We need to closely asses, where and when acting through EU adds value and where we continue to have a strong national role in terms of expertise, know-how and well established partnerships. This should allow doing what each of us do best even better and ensure even stronger capacity to deliver on priority areas. This is an analysis we need to carry out. We already know that in areas such as health and education, there are synergies and efficiencies of scale in working multilaterally, while other areas such as women’s rights also benefit from front runners to push the agenda forward, as we have done with the Danish campaign in support of MDG3 to empower women.

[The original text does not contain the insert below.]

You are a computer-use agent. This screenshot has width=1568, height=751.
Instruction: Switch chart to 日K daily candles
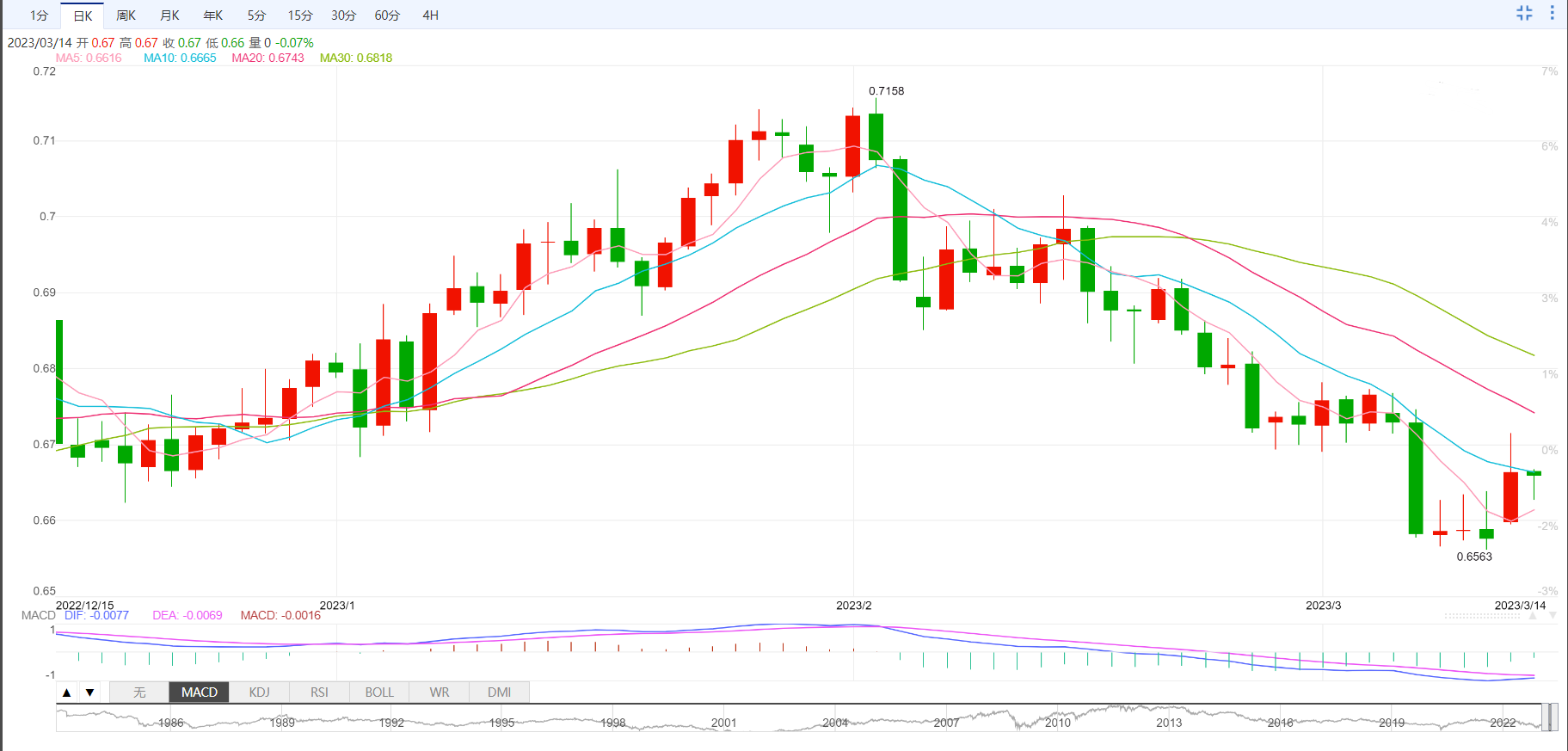(x=83, y=15)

The question of how we actually reach a better division of labor is, however, easier posed than answered. It creates a number of dilemmas - including how to ensure that we do not paint ourselves into a corner and remove all room for manoeuvre for political priorities and new initiatives? How to avoid that some countries and sectors lack behind, depending on who is engaged? We already know this problem from the so-called aid orphans that have difficulties attracting development partners and finance. And how to make sure that partner countries continue to be in the driver’s seat? These are all significant questions that we must address together to move forward.

[Afsluttende bemærkninger]
In conclusion, the EU does a lot but can and should do more. Our task is to help make the EU succeed. This entails that everybody – including Denmark – make some hard decisions and at times painful choices. We are ready to do so, when necessary.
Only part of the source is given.